As mentioned there are also underpayment penalties owing to some fault of the tax payer. However there are also the following penalties, listed in order of their severity.
- Criminal fraud. This is simply tax evasion, which is illegal. If convicted of this penalty the tax payer will be subject to heavy court determined fines, imprisonment or both (see pic below for an example).
- Civil fraud: This is essentially tax payer fraud that does not rise to the level of criminal fraud. If imposed, the penalty is 75% of the portion of tax underpayment attributable to fraud.
- Negligence: This accuracy related penalty is imposed if any part of the underpayment, due to tax payer neglect, or to disregard of the tax rules and regulations without the intent to defraud. The penalty is 20% of the portion of the underpayments attributable to the negligence.
- Frivolous Return: A frivolous return is one that emits certain information necessary to determine the tax payer’s tax liability, such as her Social Security number. Usually, such a return is filed by a protester who is attempting to pester the IRS and make it’s job more difficult. The penalty is $500 for each frivolous return filed.
Filing Tax Return Late Example
Let’s look at another example. Charles filed a timely tax return but is later required to pay an additional $15,000 in tax. This amount, 6,000, is attributable to the tax payer’s negligence. The negligence penalty will be a 20% penalty applied to the negligent component. Therefore, the total amount of penalty imposed on Charles is $1,200. 6,000 times 20%.

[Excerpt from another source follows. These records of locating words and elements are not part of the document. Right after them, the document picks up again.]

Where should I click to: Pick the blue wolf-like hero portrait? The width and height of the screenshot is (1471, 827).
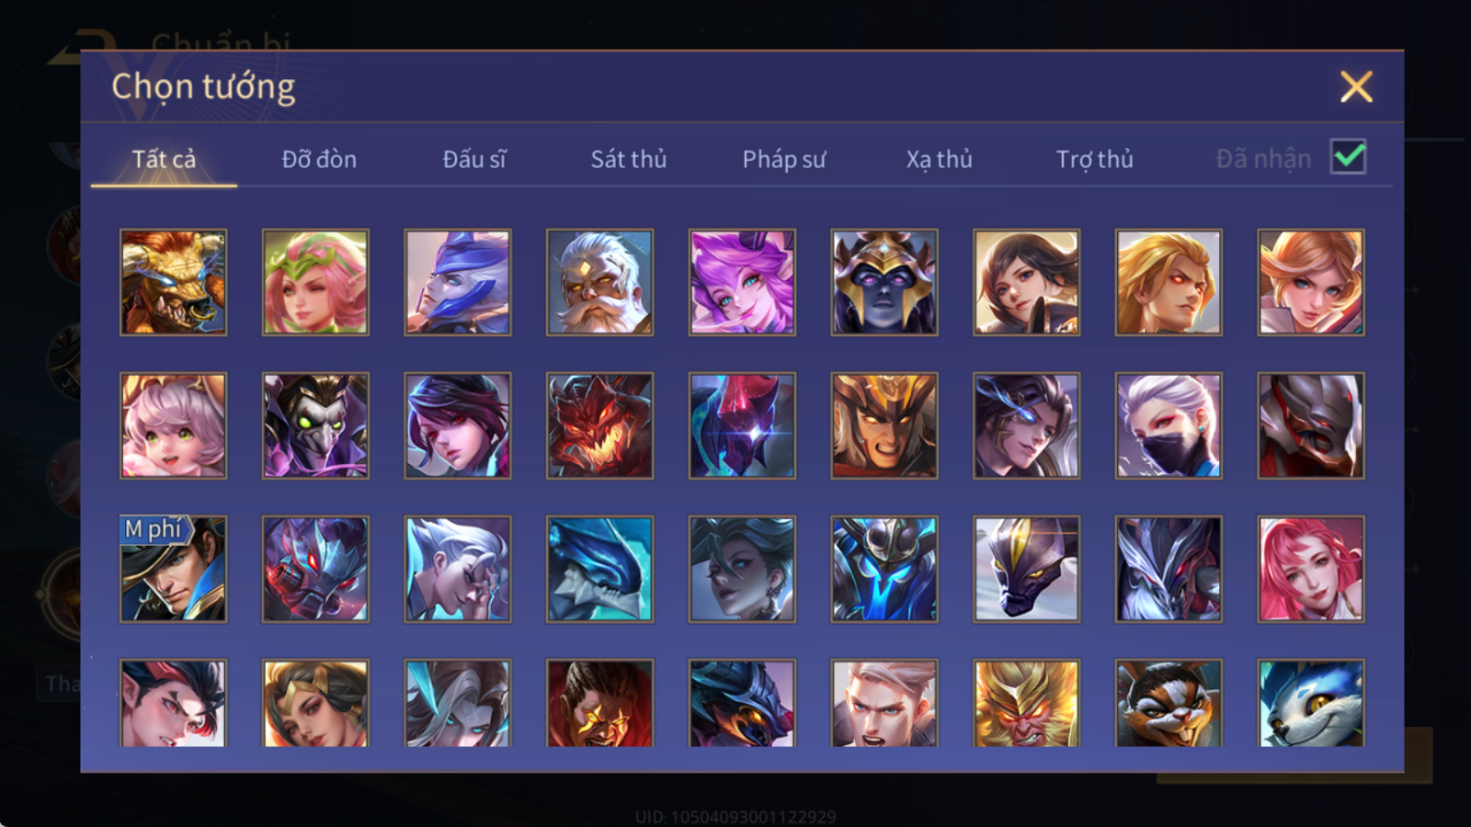1311,703
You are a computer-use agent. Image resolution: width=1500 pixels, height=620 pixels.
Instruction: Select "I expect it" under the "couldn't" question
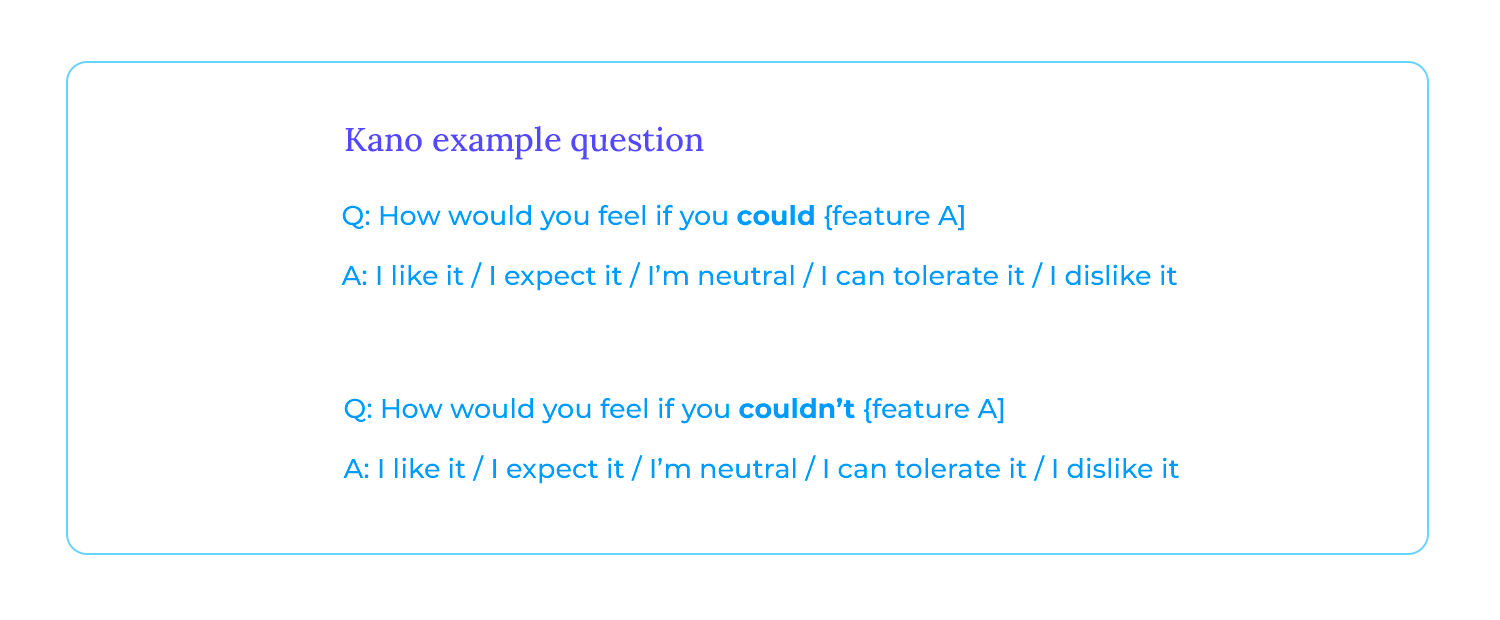pos(557,470)
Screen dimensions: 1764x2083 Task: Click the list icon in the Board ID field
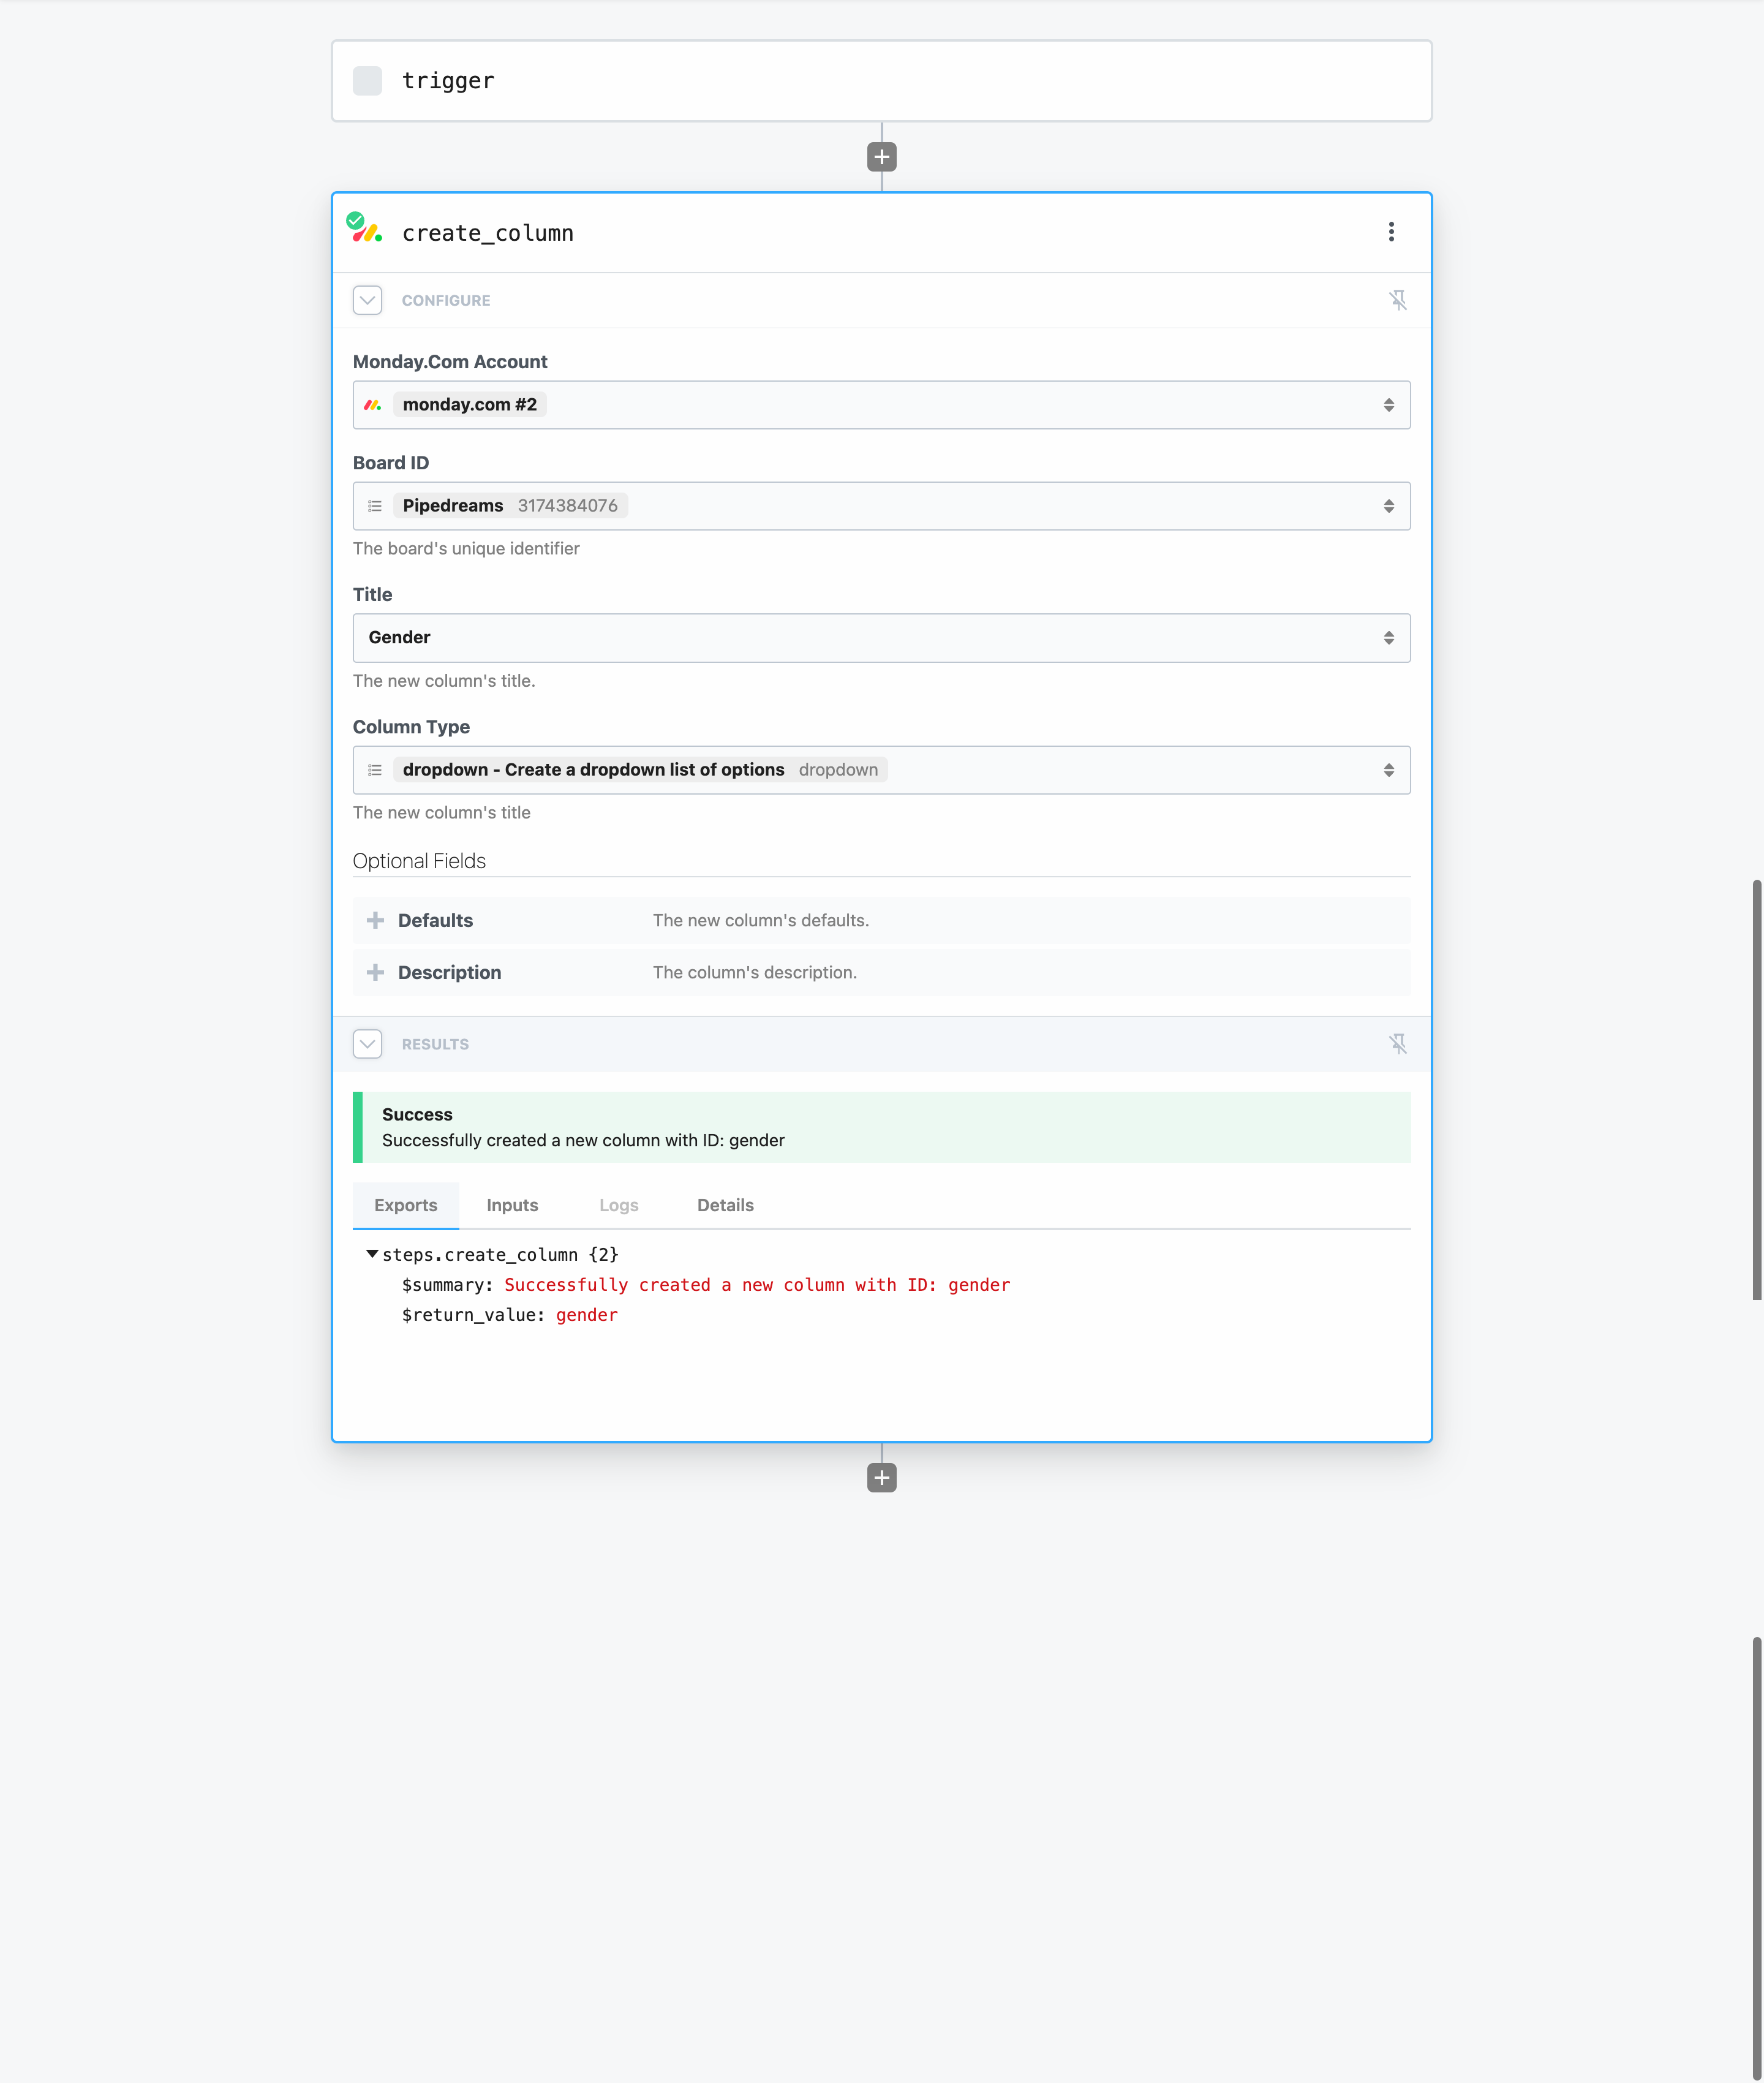pos(375,506)
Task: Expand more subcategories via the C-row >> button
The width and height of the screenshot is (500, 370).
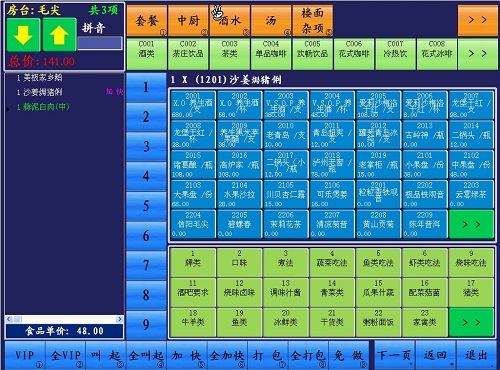Action: [x=478, y=54]
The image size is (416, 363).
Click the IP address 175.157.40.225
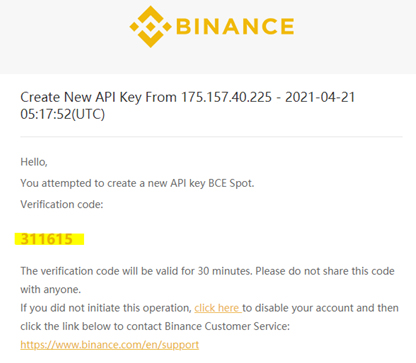pos(226,97)
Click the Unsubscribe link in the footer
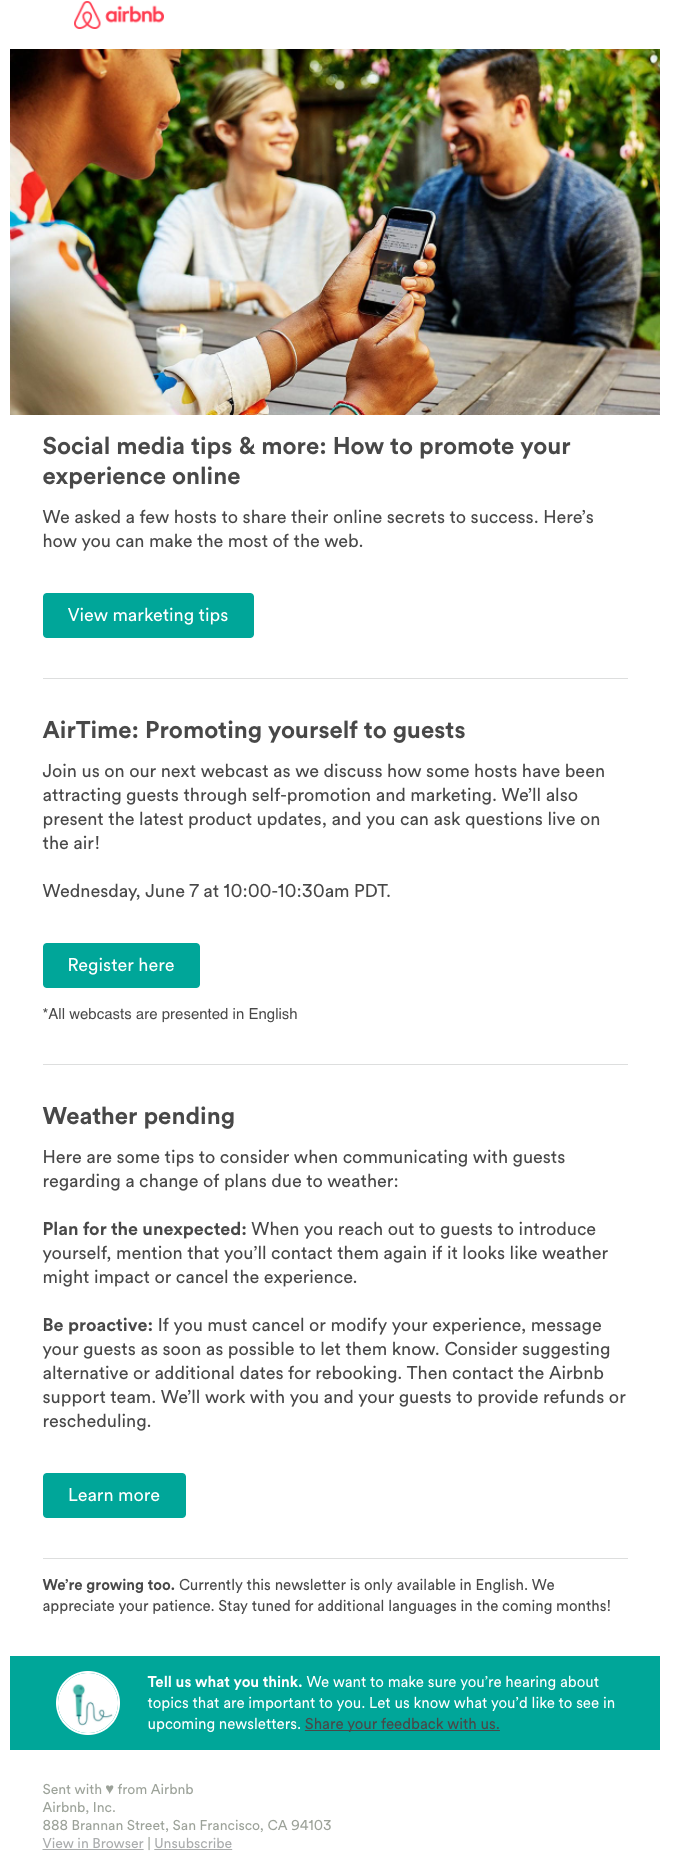Image resolution: width=674 pixels, height=1867 pixels. (193, 1843)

Don’t Forget The Tax Extension
If it’s getting close to the wire and you still don’t have all your tax information together, you still can file a tax extension. The key on the extension is paying an estimated tax in the event that you owe. If you haven’t paid any tax throughout the year, or not enough; then the same interest and penalties would apply. If you can’t pay your taxes, you still have options. As a last result, you could pay your tax with a credit card. Don’t assume it’s as convenient as it sounds.
How Do You File Taxes After It’s Too Late?
When you finally realize that you haven’t file your tax return, it’s best to file sooner than later (obviously). You’ll want to collect all your tax documents for the years that you didn’t file. Yes, that’s a lot of paperwork to collect, but remember that you are dealing with IRS. The more you can find the better.
If taxes seem like advanced chemistry to you, then hire a tax professional (CPA preferred) to help you through the process. Be ready to pay some or all of the back tax that is owed. If you can’t afford it immediately, you should be able to strike a deal with the IRS. Remember, the IRS is not a “four letter” word. They will work with you if you show you are willing to cooperate.
File Your Tax Return and Avoid the Headache

It Could Happen to You
In conclusion, failing to file a tax return and pay your respective tax bill can be of serious consequence. There are have been many high profile cases of individuals who failed to pay their appropriated tax bill. If the big names can’t cheat the IRS, why do you think you’ll get away with it? Just ask or man Wesley. Morale of the story: File your return and pay your taxes.